1.2 Vasubandhu’s metaphysical framework

 
Metaphysically, Vasubandhu believes that reality can be reduced to mental and physical dharmas. These are momentary events that arise and cease dependent upon causal conditions. This is an atomistic ontology where the dharmas are the basic building blocks of reality and the only entities that are substantially real. Vasubandhu divides phenomena into that which is substantially or ultimately real (paramārtha) and that which is conventionally real (saṃvṛti). The dharmas are substantially real because they have causal powers. However, phenomena that are conventionally real do not have causal powers. These objects, that make up our common-sense reality, can be reduced to the dharmas. This includes our concept of ourselves as a person. Persons are comprised of the aggregates and these are heaps of mental and physical dharmas. As these dharmas are the only things that are substantially real anything over and above these dharmas, such as persons, is a conventional construct. Thus, the ontological basis of the first-person singular pronoun ‘I’ is the aggregates (Bronkhorst, 2004; Gold, 2015; Williams, 1989).

- Goals
(a) In the passage on Vasubandhu's metaphysics, what makes the dharmas substantially real?
(b) From the records, give back everything from the line containing "Click Посмотреть доступные документы button" down to the line containing "coord(599,476)", including both of those lines, unchanged.
The records that follow have no connection to the passage on Vasubandhu.

- Task data
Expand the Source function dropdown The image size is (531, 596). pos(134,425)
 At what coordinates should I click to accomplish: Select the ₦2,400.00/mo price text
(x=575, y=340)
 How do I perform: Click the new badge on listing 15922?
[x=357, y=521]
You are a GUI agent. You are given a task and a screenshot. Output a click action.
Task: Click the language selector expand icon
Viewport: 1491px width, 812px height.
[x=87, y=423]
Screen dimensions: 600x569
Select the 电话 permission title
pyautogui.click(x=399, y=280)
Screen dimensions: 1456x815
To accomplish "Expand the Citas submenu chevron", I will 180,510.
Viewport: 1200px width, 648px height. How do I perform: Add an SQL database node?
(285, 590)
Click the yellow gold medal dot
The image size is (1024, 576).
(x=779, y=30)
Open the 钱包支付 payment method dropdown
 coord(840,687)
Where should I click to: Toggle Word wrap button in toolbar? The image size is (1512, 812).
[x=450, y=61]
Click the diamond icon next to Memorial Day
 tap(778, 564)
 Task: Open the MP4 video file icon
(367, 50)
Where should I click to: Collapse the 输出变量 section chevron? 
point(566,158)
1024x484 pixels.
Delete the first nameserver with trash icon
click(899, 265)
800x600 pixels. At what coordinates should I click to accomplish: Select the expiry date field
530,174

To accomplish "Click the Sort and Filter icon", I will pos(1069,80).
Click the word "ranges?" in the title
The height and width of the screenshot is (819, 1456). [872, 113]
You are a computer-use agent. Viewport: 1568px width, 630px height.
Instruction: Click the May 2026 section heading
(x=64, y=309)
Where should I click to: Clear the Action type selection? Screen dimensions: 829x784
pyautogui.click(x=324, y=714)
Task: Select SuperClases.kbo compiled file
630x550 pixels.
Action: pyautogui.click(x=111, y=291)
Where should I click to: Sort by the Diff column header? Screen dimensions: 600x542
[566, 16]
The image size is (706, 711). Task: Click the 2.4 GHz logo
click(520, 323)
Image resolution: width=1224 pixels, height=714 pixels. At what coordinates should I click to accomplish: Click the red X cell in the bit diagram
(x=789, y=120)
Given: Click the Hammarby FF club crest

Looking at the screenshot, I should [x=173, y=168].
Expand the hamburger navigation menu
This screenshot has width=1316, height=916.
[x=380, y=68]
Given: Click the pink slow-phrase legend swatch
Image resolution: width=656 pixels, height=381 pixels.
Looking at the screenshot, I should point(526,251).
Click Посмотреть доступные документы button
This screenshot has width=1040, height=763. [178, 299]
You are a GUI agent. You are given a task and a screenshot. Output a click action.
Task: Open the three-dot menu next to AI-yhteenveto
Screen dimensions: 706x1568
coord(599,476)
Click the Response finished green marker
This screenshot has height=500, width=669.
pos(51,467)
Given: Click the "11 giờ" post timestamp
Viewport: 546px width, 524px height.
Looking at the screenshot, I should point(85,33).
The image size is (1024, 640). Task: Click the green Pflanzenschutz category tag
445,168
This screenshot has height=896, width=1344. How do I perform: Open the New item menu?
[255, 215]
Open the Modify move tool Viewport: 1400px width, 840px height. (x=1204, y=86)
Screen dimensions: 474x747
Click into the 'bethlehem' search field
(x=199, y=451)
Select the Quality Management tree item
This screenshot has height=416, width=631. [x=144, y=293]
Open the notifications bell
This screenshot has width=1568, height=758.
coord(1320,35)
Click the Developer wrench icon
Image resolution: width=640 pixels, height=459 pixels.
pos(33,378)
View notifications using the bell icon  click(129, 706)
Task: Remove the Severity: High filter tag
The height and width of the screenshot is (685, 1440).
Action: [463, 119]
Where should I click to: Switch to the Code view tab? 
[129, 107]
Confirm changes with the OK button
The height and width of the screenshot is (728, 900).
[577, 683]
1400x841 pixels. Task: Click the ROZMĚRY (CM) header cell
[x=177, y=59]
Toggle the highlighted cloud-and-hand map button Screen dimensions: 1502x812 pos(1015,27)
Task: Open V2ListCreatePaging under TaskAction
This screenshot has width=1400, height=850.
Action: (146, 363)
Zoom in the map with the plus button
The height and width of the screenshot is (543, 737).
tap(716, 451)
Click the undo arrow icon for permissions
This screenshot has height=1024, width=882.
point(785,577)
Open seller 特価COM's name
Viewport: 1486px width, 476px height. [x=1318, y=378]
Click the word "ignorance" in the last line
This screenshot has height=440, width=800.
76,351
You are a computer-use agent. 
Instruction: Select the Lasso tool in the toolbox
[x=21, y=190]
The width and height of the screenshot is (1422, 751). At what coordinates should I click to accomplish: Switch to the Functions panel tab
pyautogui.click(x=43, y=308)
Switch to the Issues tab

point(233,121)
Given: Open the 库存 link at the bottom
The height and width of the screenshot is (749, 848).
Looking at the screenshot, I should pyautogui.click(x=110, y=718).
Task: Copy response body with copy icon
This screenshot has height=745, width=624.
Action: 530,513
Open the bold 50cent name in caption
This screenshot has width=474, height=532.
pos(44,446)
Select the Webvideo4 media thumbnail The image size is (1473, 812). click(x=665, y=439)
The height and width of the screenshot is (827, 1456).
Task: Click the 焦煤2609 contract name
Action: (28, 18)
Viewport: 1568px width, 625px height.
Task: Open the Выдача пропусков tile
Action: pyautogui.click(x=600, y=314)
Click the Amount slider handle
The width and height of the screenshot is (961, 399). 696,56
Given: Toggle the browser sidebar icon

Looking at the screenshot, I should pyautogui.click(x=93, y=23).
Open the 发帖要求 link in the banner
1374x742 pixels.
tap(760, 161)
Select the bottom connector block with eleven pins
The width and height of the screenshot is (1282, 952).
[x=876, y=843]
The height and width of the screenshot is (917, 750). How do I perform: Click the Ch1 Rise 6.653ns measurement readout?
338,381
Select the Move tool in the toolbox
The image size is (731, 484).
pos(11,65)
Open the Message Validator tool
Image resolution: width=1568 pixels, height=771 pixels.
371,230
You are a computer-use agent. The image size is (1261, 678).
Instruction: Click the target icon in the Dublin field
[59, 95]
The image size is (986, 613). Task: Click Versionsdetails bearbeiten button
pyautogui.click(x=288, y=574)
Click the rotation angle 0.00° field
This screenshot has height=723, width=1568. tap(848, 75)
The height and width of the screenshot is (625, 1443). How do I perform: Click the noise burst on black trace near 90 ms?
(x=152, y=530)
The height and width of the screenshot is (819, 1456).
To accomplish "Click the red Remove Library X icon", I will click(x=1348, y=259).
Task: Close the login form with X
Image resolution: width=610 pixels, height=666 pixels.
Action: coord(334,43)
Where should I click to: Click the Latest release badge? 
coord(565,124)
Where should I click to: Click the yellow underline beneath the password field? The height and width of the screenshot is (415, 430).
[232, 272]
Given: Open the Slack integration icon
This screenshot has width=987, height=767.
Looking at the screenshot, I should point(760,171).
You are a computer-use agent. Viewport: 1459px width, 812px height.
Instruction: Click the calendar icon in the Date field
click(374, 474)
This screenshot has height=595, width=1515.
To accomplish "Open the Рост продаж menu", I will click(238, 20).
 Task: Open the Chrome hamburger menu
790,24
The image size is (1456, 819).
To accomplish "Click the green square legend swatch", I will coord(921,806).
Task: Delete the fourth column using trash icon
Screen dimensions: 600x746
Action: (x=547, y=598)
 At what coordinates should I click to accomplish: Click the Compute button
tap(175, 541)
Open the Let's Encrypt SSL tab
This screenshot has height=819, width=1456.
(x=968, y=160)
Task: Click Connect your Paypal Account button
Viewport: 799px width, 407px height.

- Complete answers
(a) They have causal powers.

(b)
Click Посмотреть доступные документы button
This screenshot has width=1040, height=763. [178, 299]
You are a GUI agent. You are given a task and a screenshot. Output a click action.
Task: Open the three-dot menu next to AI-yhteenveto
Screen dimensions: 706x1568
coord(599,476)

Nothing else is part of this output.